A invasão silenciosa (01-02-10)

Já fazem algumas décadas que a região serrana foi “descoberta” pelos
moradores da Grande Vitória. Com o passar do tempo, não satisfeitos em
passar finais de semana ou férias, resolveram ter um pedacinho de terra nas
montanhas.

Domingos Martins sempre foi o destino preferencial, juntamente com outros
municípios do eixo da BR 262. A proximidade com a capital e com Vila Velha
foi a grande estimulante da corretagem e do surgimento da figura do
“sitiante”, aquele proprietário que tem terra para lazer e descanso.
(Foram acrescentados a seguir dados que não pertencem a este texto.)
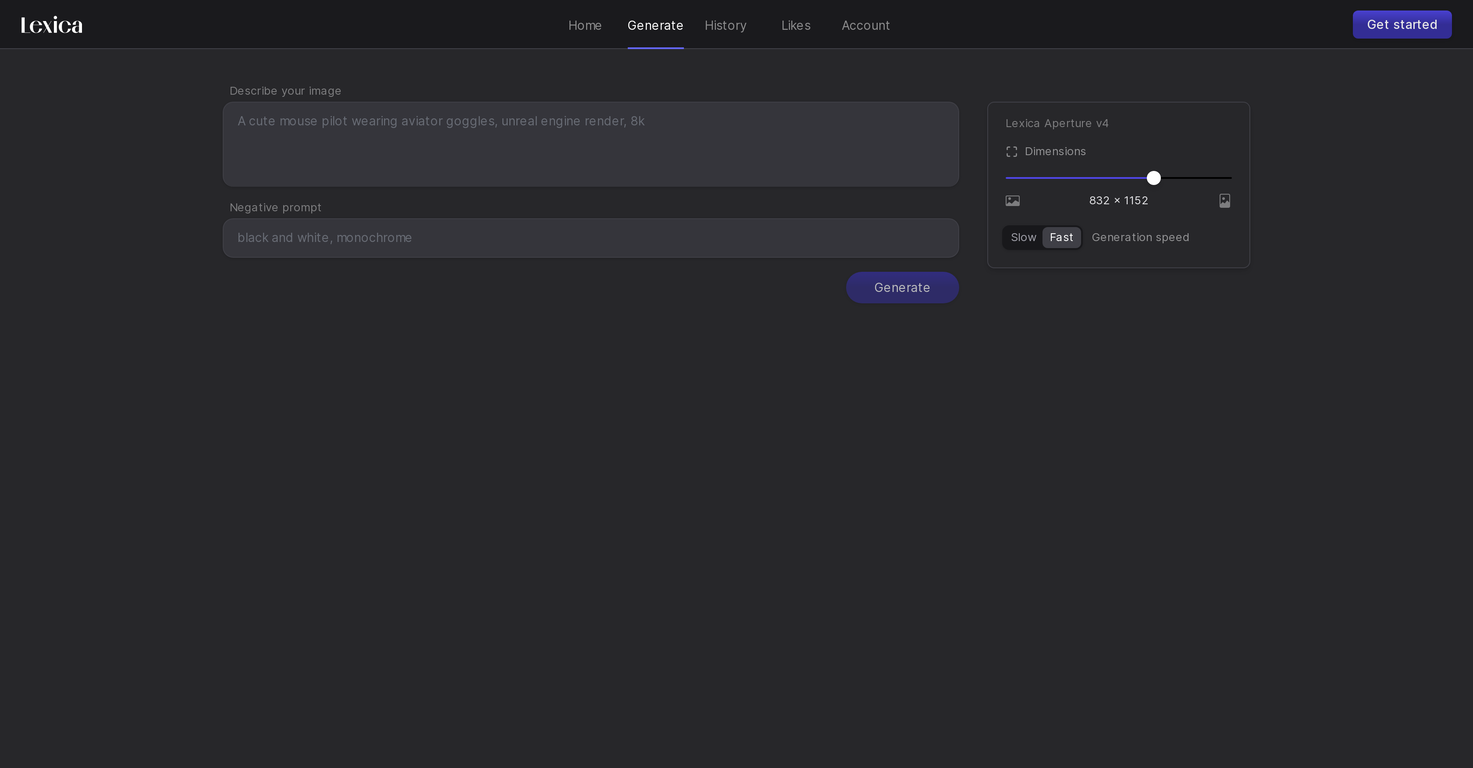
Task: Go to the Home tab
Action: pyautogui.click(x=585, y=25)
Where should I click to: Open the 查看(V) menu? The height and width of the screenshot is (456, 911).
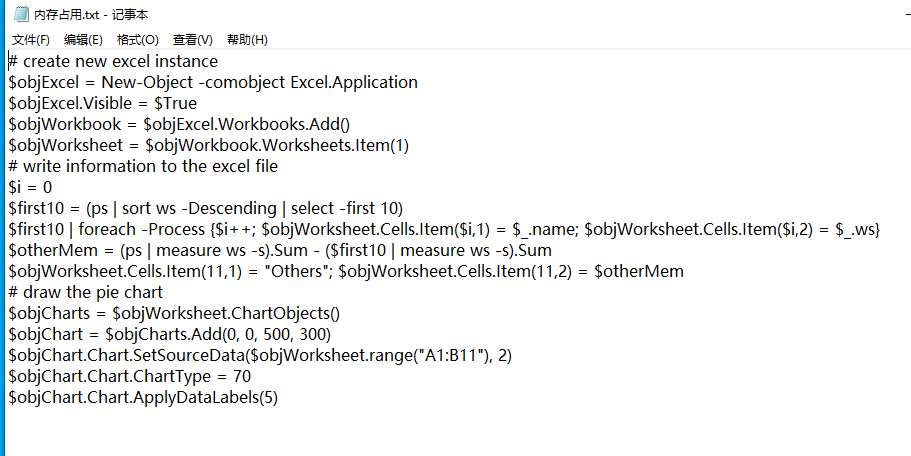(x=193, y=40)
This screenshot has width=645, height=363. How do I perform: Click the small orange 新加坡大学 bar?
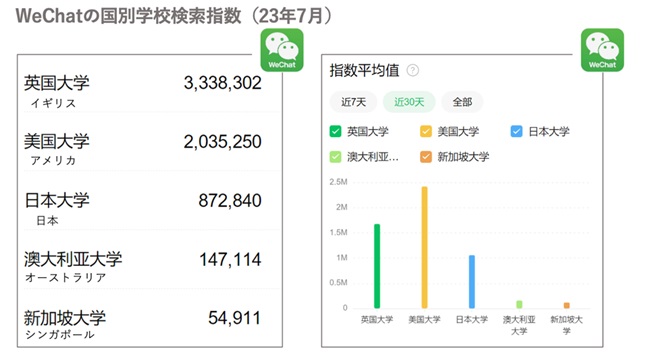pyautogui.click(x=566, y=305)
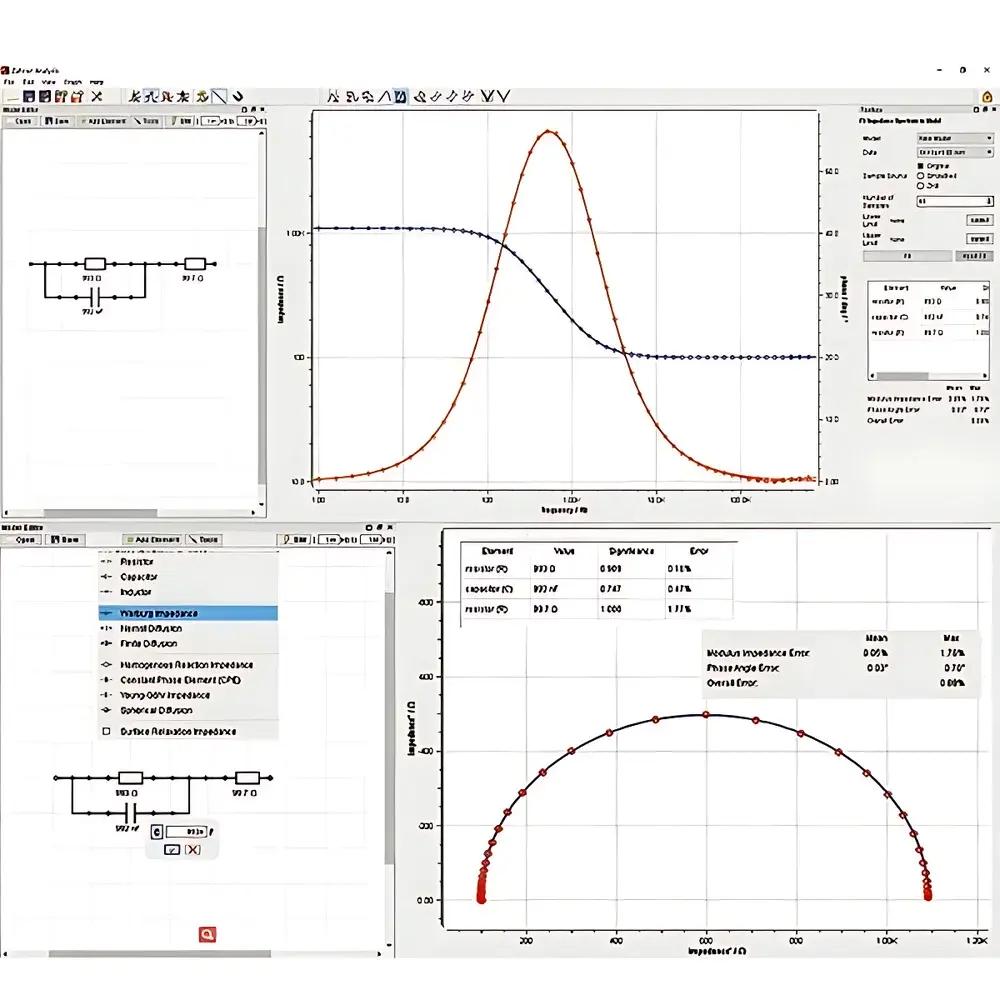The image size is (1000, 1000).
Task: Select the Capacitor circuit element
Action: coord(170,576)
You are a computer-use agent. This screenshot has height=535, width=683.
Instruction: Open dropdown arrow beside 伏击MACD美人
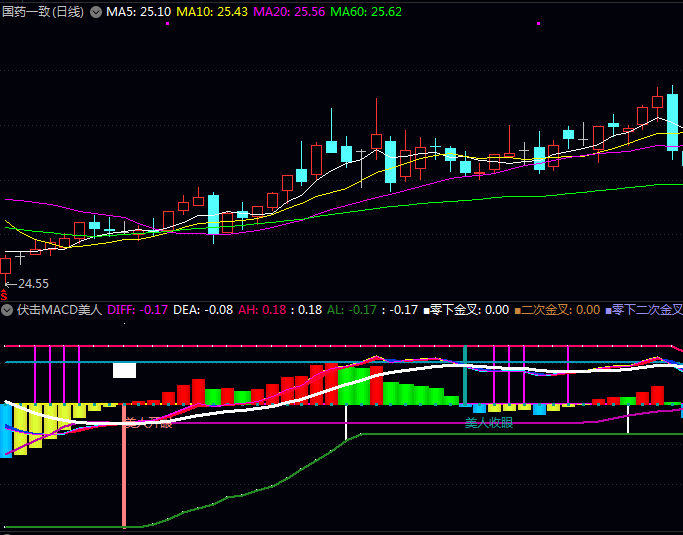pos(7,310)
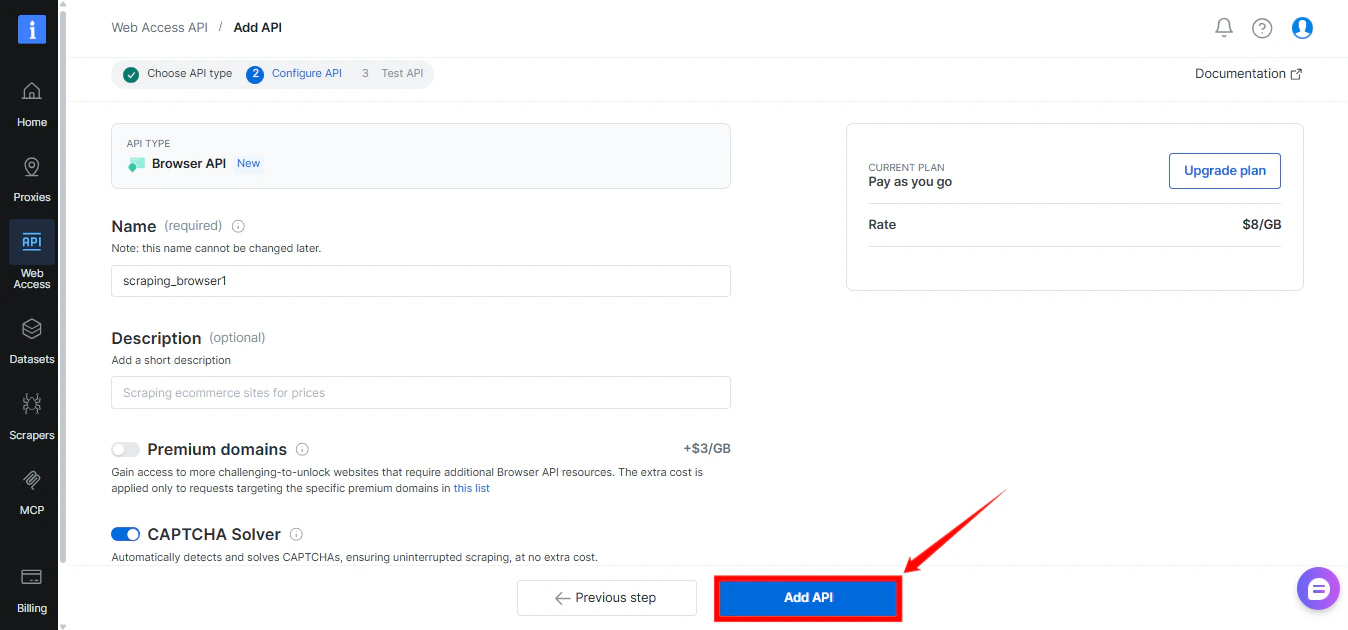
Task: Click the Add API button
Action: [x=807, y=597]
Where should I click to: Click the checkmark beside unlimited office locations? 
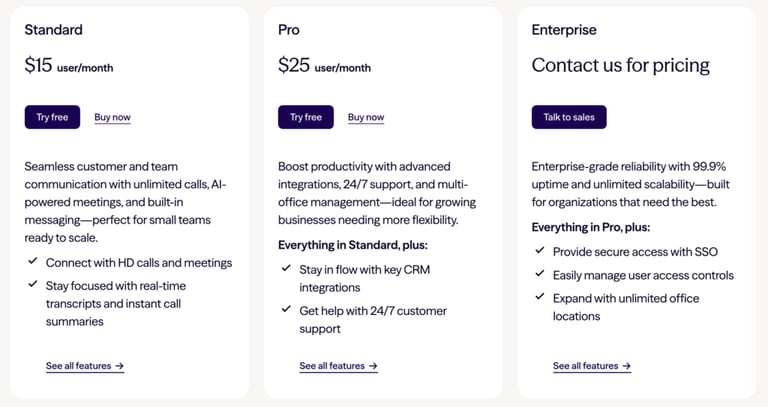click(x=540, y=296)

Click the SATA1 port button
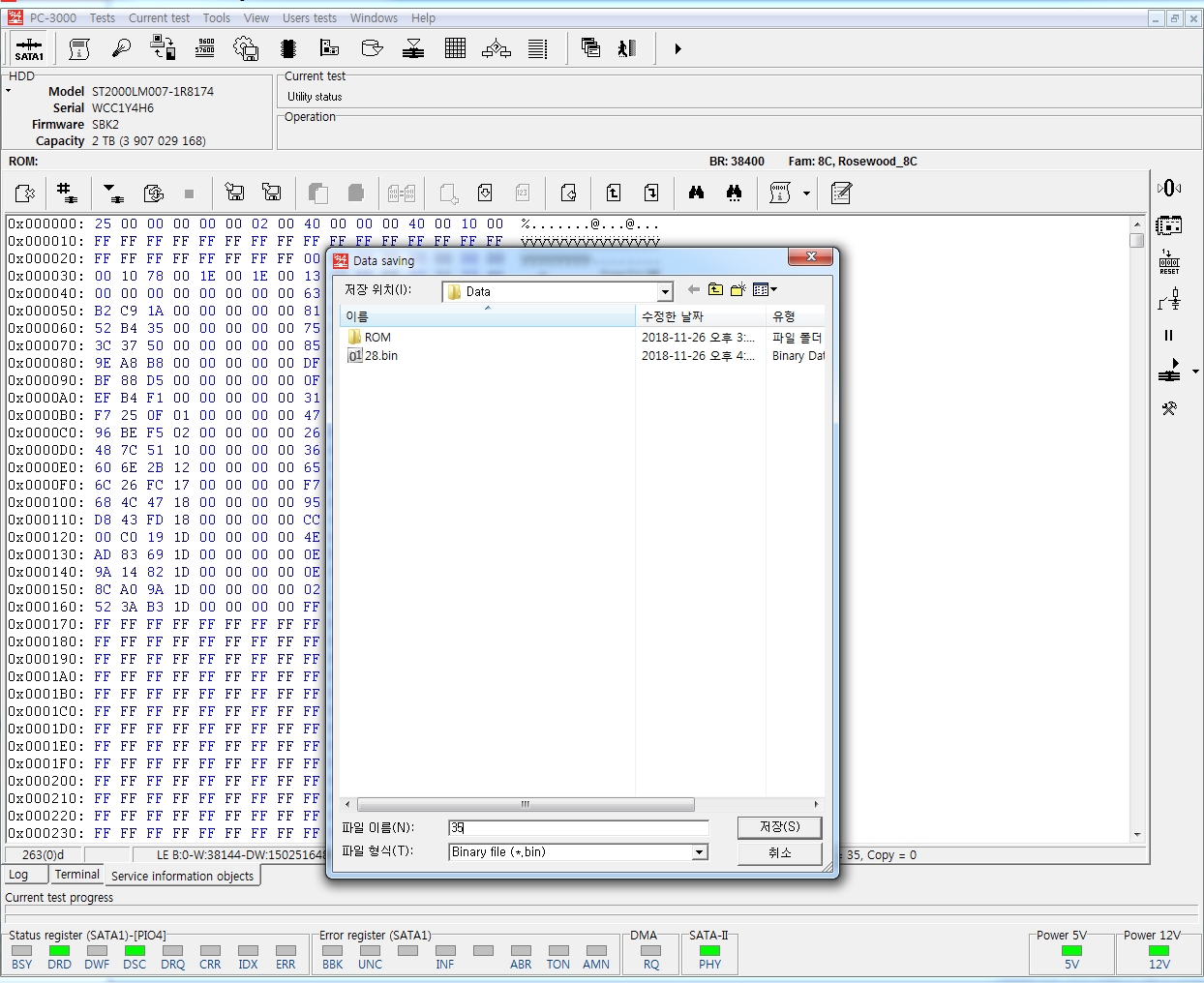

Os últimos anos, porém, não abrandaram os movimentos de migração dentro da
Grande Vitória para sua parte norte - um ótimo exemplo é a explosão de
unidades habitacionais no bairro Jardim Camburi. Agora, a bola da vez parece
ser mesmo o município da Serra. Basta observar a quantidade de condomínios
residenciais de médio e até de alto padrão que vão mudando a cara daquela
cidade.
O certo é que parte da classe média no Estado estará morando na Serra nos
próximos anos. E o que isso tem a ver com a região de montanhas? Pode ter
muita coisa. Principalmente a geração de uma nova dinâmica de ocupação
imobiliária por sitiantes.
A Serra já conta com acessos pavimentados do litoral para a sua Sede. O que
não existia até poucos meses atrás. Praia Grande, vizinha de Nova Almeida,
está praticamente com a estrada que a liga com a sede de Fundão pronta.
Faltam cerca de 1,5 km de pavimentação e a conclusão de duas pontes.
Com certeza, até a eleição de 2010 o governador fará questão de inaugurá-la.
Isso tudo significa o surgimento de novas rotas entre o litoral e as
montanhas. Só que desta vez o destino será Santa Teresa. E sem o incômodo e
risco de acesso exclusivo por uma estrada perigosa como a BR 262. Vale
destacar que a rodovia entre Fundão e Santa Teresa já está sendo
revitalizada e ampliada, e que a pavimentação da estrada entre Santa
Leopoldina e Santa Teresa já vem sendo anunciada.
É muito provável que nos próximos anos Santa Teresa experimente uma
“explosão” e valorização imobiliária com os novos sitiantes que, oriundos do
município da Serra, terão na doce terra dos colibris sua alternativa de
paraíso de final de semana.
É possível estimar que tal contexto reduza a atual pressão (e valores) sobre
terrenos em Domingos Martins , Marechal Floriano e demais vizinhos da BR
262. Também como é cabível admitir que a expansão sobre Santa Teresa, se não
for bem planejada, poderá gerar impactos/estragos sociais, econômicos e
ambientais como os que são visíveis em Domingos Martins e região.